In this episode of Talking Autonomy, Ghost Model Engineer Prannay Khosla discusses KineticFlow, Ghost's core vision-based AI algorithm for autonomous vehicle perception.
Traditional approaches to computer vision for autonomy have typically leveraged a series of mono cameras at multiple fields of view, using image recognition and object classification to aid in inference of distance and motion. But this approach suffers from challenges associated with mis-recognized objects, inaccurate distance estimation, poor low-light performance, and reliability tied to a single camera. KineticFlow represents a new approach that fuses both mono and stereo algorithms into a single neural network, providing the distance (depth), velocity, and direction of motion of an object, on a per-pixel basis. In this video, Prannay covers the key functions and benefits of KineticFlow and explains why it was designed to serve as the foundational vision algorithm for the Ghost Autonomy Engine.
Video Transcript (edited for brevity):
[Matt Kixmoeller] Welcome to Talking Autonomy. Today we're going to talk about KineticFlow, Ghost's Visual Neural Network. I'm joined today by Prannay, a model engineer here at Ghost. Prannay, why don't you introduce yourself and tell us a little bit about what you do here, and then we'll dive in.
[Prannay Khosla] Sounds good, thanks, Matt.

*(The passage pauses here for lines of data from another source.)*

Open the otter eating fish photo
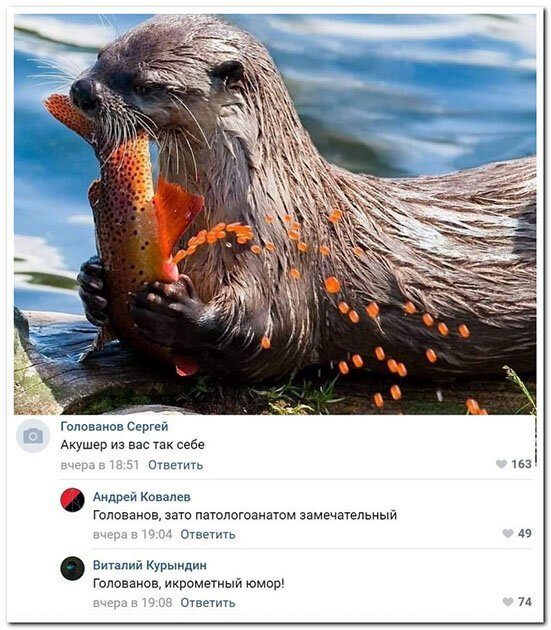coord(275,214)
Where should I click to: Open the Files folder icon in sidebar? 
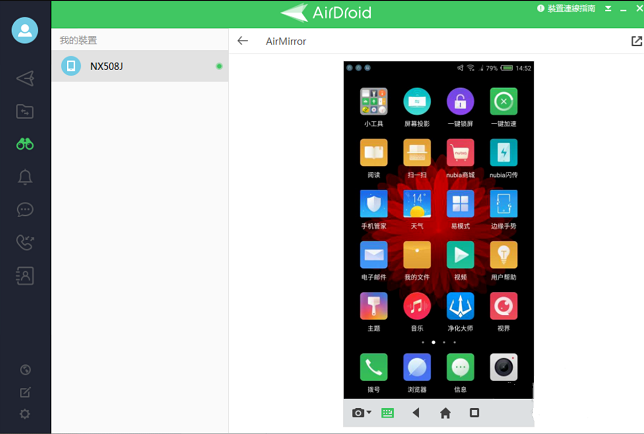pyautogui.click(x=25, y=112)
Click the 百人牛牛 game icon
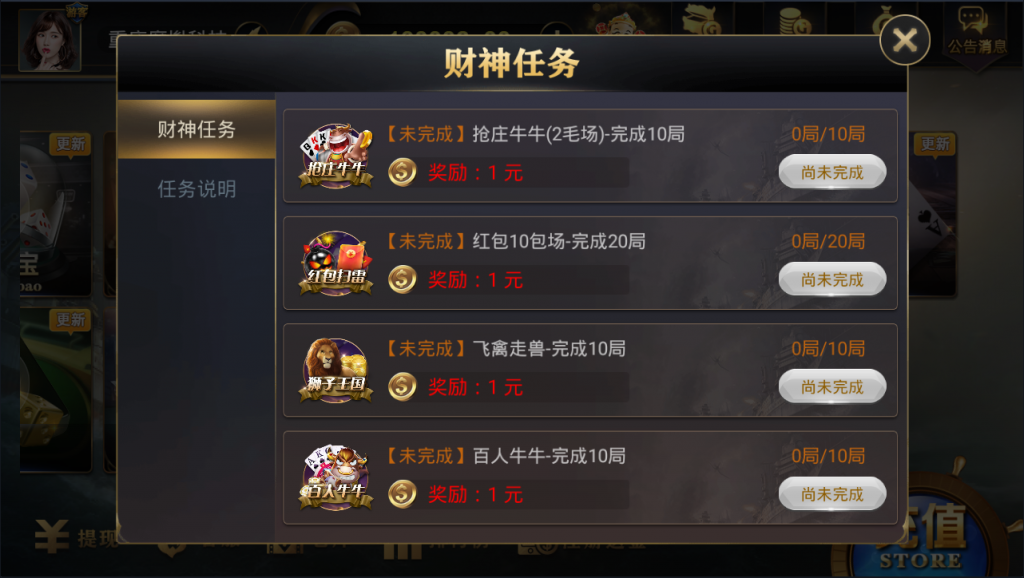 pyautogui.click(x=336, y=478)
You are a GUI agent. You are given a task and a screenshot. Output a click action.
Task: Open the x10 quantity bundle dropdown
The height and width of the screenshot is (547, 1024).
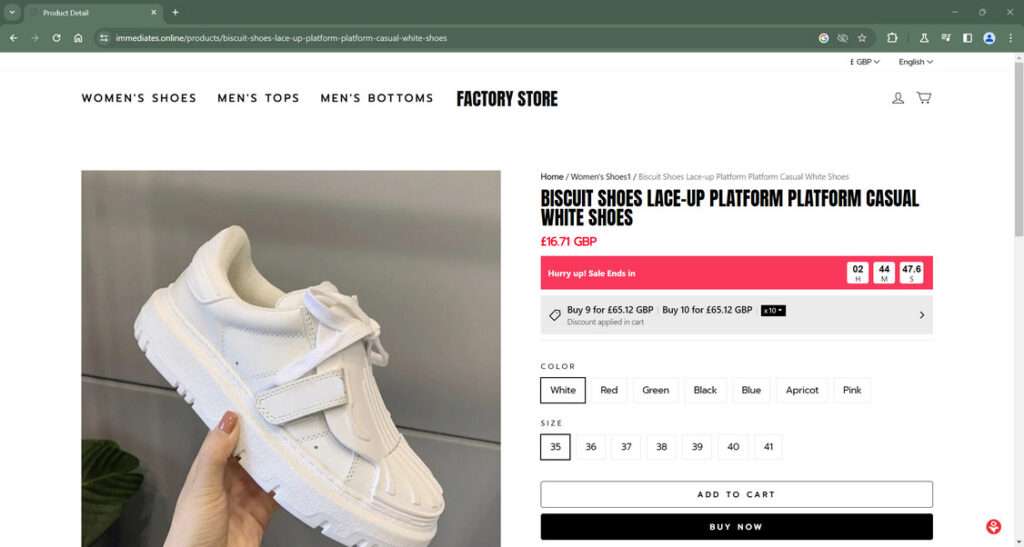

I'm Prannay, work in model engineering, and mostly on architecting the Drive program and thinking about how it all comes together. And I focused on detecting obstacles from vision radar and then using them in planning over my time here.
[Matt Kixmoeller] All right, so let's dive into KineticFlow. As we said earlier, KineticFlow is the visual neural network at Ghost. We have stereo camera pairs in all four directions around the car. And so that allows us to basically do visual detection in a 360 degree view. So why don't you run through KineticFlow a little bit. What it is and what it gives us.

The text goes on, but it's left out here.